▶ **What you should do**: Set the entries below down again, please. Match them exactly.

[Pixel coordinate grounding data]
####################

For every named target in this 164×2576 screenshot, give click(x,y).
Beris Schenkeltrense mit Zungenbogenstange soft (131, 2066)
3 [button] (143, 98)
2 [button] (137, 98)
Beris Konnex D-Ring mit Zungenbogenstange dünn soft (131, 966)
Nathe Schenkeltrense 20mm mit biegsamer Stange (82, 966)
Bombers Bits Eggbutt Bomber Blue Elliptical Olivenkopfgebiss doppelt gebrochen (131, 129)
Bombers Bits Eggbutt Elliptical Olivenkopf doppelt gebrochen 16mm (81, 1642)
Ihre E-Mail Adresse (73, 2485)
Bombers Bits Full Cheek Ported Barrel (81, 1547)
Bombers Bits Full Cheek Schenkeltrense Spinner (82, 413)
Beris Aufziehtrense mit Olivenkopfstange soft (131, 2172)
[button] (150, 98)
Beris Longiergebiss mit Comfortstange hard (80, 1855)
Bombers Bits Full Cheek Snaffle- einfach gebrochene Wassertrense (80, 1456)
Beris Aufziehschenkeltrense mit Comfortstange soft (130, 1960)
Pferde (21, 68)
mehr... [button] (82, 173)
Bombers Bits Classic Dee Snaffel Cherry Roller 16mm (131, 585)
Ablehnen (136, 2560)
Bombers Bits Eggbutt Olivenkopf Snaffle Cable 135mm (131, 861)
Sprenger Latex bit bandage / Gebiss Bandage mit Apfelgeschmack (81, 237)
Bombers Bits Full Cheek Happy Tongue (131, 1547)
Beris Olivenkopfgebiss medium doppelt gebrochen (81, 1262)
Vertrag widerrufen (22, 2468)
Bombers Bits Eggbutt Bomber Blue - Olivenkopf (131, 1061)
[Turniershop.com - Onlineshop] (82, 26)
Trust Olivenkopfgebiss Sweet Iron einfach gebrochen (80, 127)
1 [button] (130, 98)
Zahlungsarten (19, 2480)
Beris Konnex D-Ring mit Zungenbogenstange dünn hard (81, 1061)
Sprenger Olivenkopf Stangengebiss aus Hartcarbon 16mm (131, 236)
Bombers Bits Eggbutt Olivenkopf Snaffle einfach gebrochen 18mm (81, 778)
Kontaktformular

####################

▶ **Written solution**:
For every named target in this 164×2576 screenshot, give click(x,y).
Beris Schenkeltrense mit Zungenbogenstange soft (131, 2066)
3 [button] (143, 98)
2 [button] (137, 98)
Beris Konnex D-Ring mit Zungenbogenstange dünn soft (131, 966)
Nathe Schenkeltrense 20mm mit biegsamer Stange (82, 966)
Bombers Bits Eggbutt Bomber Blue Elliptical Olivenkopfgebiss doppelt gebrochen (131, 129)
Bombers Bits Eggbutt Elliptical Olivenkopf doppelt gebrochen 16mm (81, 1642)
Ihre E-Mail Adresse (73, 2485)
Bombers Bits Full Cheek Ported Barrel (81, 1547)
Bombers Bits Full Cheek Schenkeltrense Spinner (82, 413)
Beris Aufziehtrense mit Olivenkopfstange soft (131, 2172)
[button] (150, 98)
Beris Longiergebiss mit Comfortstange hard (80, 1855)
Bombers Bits Full Cheek Snaffle- einfach gebrochene Wassertrense (80, 1456)
Beris Aufziehschenkeltrense mit Comfortstange soft (130, 1960)
Pferde (21, 68)
mehr... [button] (82, 173)
Bombers Bits Classic Dee Snaffel Cherry Roller 16mm (131, 585)
Ablehnen (136, 2560)
Bombers Bits Eggbutt Olivenkopf Snaffle Cable 135mm (131, 861)
Sprenger Latex bit bandage / Gebiss Bandage mit Apfelgeschmack (81, 237)
Bombers Bits Full Cheek Happy Tongue (131, 1547)
Beris Olivenkopfgebiss medium doppelt gebrochen (81, 1262)
Vertrag widerrufen (22, 2468)
Bombers Bits Eggbutt Bomber Blue - Olivenkopf (131, 1061)
[Turniershop.com - Onlineshop] (82, 26)
Trust Olivenkopfgebiss Sweet Iron einfach gebrochen (80, 127)
1 [button] (130, 98)
Zahlungsarten (19, 2480)
Beris Konnex D-Ring mit Zungenbogenstange dünn hard (81, 1061)
Sprenger Olivenkopf Stangengebiss aus Hartcarbon 16mm (131, 236)
Bombers Bits Eggbutt Olivenkopf Snaffle einfach gebrochen 18mm (81, 778)
Kontaktformular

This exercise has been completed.